The
Nameless World is unfathomably old. Thousands of empires have risen, fallen,
and been ground to dust by eons of time and conquest. Most of the mainstream
religious cults don’t even bother with creation myths. The very idea of a time
before the world strikes most philosophers and scholars as patently ludicrous.
These
self-same academics believe that the Nameless World lies at the center of all
things—not just the material universe, but of all planes of existence. How else
can one explain a world both besieged by demons from below and confounded by
angels from on high? The numerous and vermiform alien beings that bubble up
from the shadows and unseen corners of space lend credence to this theory as
well.
Most
people will tell you that the Nameless World has four moons. Those people are
wrong. The world has no satellites, and what most people call moons are, in
fact, planets. The Nameless Worlds and its four sister planets orbit in such
close proximity to each other that from the surface of each, the other planets
seem as large as the moon does on our own world. These orbits are erratic and
unpredictable, and only the most dedicated and mathematically-savvy of
astrologers can predict their movements and appearance with any degree of
accuracy. Certainly, the cosmological influence of so many planetary bodies in
such close proximity has some influence of inherently magical nature of the
Nameless World. The four “moons” are Nibiru (home world of the Elves), Erebos
(the undead moon), Halakim (where angles live), and Lykos (the
wolf moon).
Phlogiston Pollution
The
world teeters on the edge of a unique form of environmental devastation. As any
wizard will tell you, magic originates as phlogistonic energy channeled from
the Thaumic Plane and shaped into spells through the synaptic patterns burned
into the brains of trained sorcerers. Even the smallest of spells dumps large
amounts of phlogiston into the environment. Trace amounts of this alien energy
linger long after the spell is cast. Residual phlogiston is rarely detectable
or harmful to living things, but over centuries, thaumic residue begins to pool
together, forming sumps and sinkholes of dangerous magical energy. These
phlogistonic cysts cause environmental corruption, spawn alien monstrosities,
and weaken the barriers between worlds. Ecologically minded wizards blame the
increase in monsters and dimensional incursions over the past several decades
to this thaumic pollution. Very few sorcerers are willing to make the
personal sacrifices required to reduce this global corruption.

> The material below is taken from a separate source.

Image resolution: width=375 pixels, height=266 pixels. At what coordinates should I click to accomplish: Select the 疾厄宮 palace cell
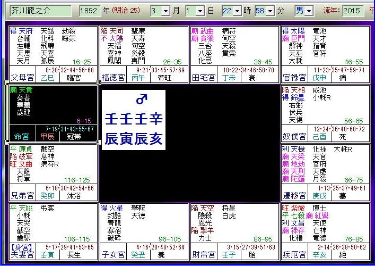tap(325, 231)
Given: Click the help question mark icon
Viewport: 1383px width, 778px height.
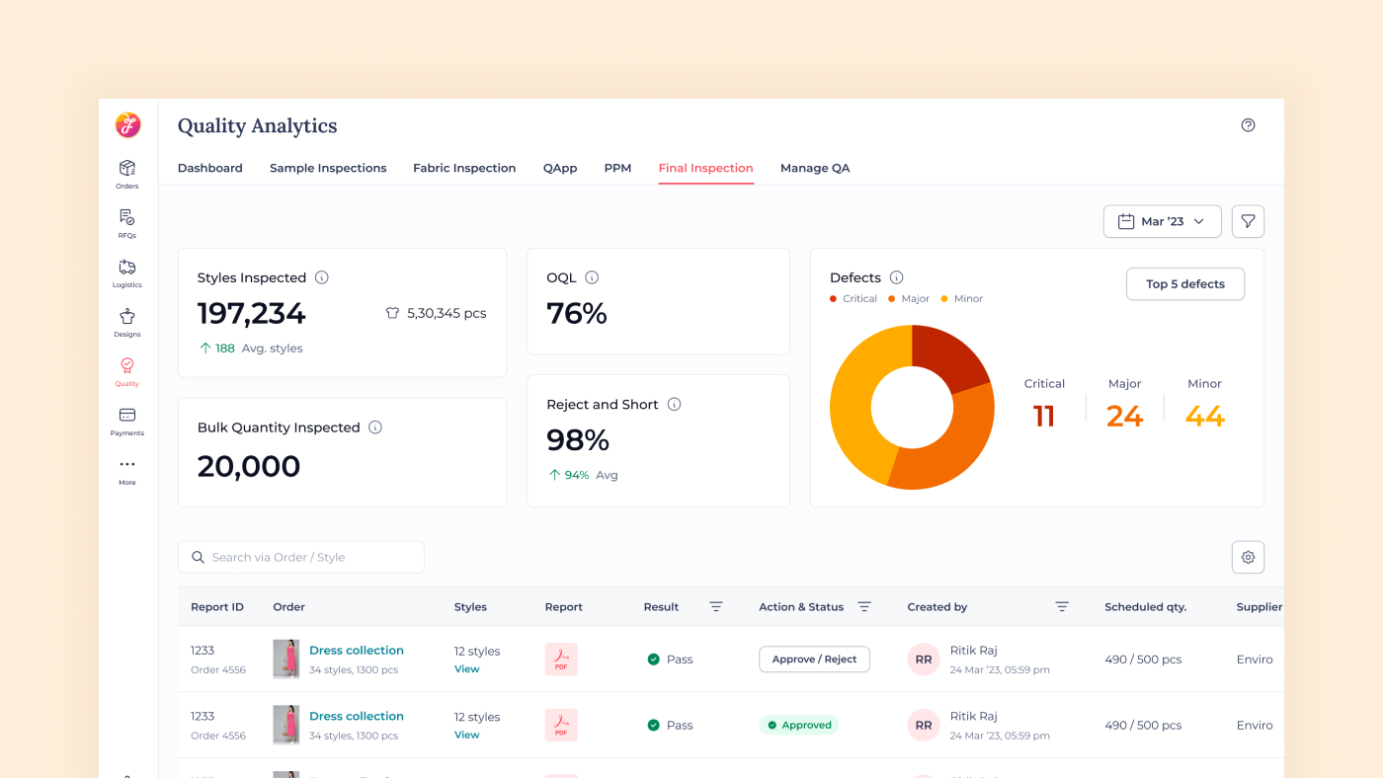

Sometimes these pools of magical fallout coalesce and mineralize into weird purple-green ore, somewhere between crystal and metal. It has a slightly waxy texture and glows dimly like a blacklight. Sorcerers call this mineral thaumalite, although wizards on some worlds know it as compound-N, nibirulith, or mutanto. Thaumalite can be used to empower spells, at the cost of greatly increasing the chance of fallout and corruption.
System:
A fist-sized chunk of thaumalite grants a wizard or elf +1d10 to
their spellcasting roll. After used this way, the bonus die drops one size as
the chunk’s mass boils away.
There
are several dangers associated with thaumalite. Merely carrying the
mineral on one’s person gives them a -5 to all saves against mutation,
corruption, or transformation.
Additionally,
when using thaumalite to boost a spellcasting roll, the chance of magical
mishap is greatly increased. If a spellcaster uses thaumalite to boost their roll, a failure is treated as a 1, with all associated dangers. If the bonus die comes up as a 1 but the
spell roll still succeeds, then the spell is cast and is not lost, but the
caster suffers the “or worse” consequences in the “1” section of the spell
(misfire, corruption, or patron taint).